Records drawn from a dataset:
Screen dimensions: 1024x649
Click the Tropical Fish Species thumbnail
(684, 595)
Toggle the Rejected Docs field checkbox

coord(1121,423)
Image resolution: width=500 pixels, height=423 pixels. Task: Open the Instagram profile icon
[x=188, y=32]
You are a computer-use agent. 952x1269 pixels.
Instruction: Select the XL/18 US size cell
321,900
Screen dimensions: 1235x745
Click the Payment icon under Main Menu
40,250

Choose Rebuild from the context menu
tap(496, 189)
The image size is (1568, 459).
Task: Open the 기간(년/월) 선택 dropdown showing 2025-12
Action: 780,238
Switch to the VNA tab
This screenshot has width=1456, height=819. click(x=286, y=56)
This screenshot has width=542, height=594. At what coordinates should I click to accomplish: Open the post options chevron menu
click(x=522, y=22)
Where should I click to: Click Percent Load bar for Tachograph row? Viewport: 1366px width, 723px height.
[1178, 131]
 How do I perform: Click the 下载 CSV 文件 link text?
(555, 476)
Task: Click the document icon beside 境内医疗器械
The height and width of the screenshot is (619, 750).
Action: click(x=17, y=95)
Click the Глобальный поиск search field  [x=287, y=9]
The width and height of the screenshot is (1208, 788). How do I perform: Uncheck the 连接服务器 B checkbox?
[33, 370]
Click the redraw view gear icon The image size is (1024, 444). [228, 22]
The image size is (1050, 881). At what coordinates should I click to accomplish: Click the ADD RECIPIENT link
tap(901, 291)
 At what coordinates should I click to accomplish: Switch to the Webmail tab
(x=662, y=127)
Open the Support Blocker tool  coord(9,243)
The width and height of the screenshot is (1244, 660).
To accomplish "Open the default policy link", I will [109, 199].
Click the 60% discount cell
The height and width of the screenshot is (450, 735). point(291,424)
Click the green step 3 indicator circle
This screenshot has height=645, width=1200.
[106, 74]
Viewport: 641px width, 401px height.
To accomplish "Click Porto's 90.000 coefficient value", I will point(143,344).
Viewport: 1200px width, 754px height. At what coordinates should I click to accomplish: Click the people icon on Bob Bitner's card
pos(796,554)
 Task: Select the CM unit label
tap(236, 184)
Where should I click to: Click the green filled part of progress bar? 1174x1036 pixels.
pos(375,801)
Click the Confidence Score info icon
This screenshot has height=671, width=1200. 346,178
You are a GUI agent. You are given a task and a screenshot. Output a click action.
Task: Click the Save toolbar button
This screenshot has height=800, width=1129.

EXERCISE INSTRUCTIONS: If a line in the records contains the string "will", copy it out.

SOLUTION FOR THIS TASK:
To accomplish "Open the default policy link", I will [109, 199].
To accomplish "Click Porto's 90.000 coefficient value", I will point(143,344).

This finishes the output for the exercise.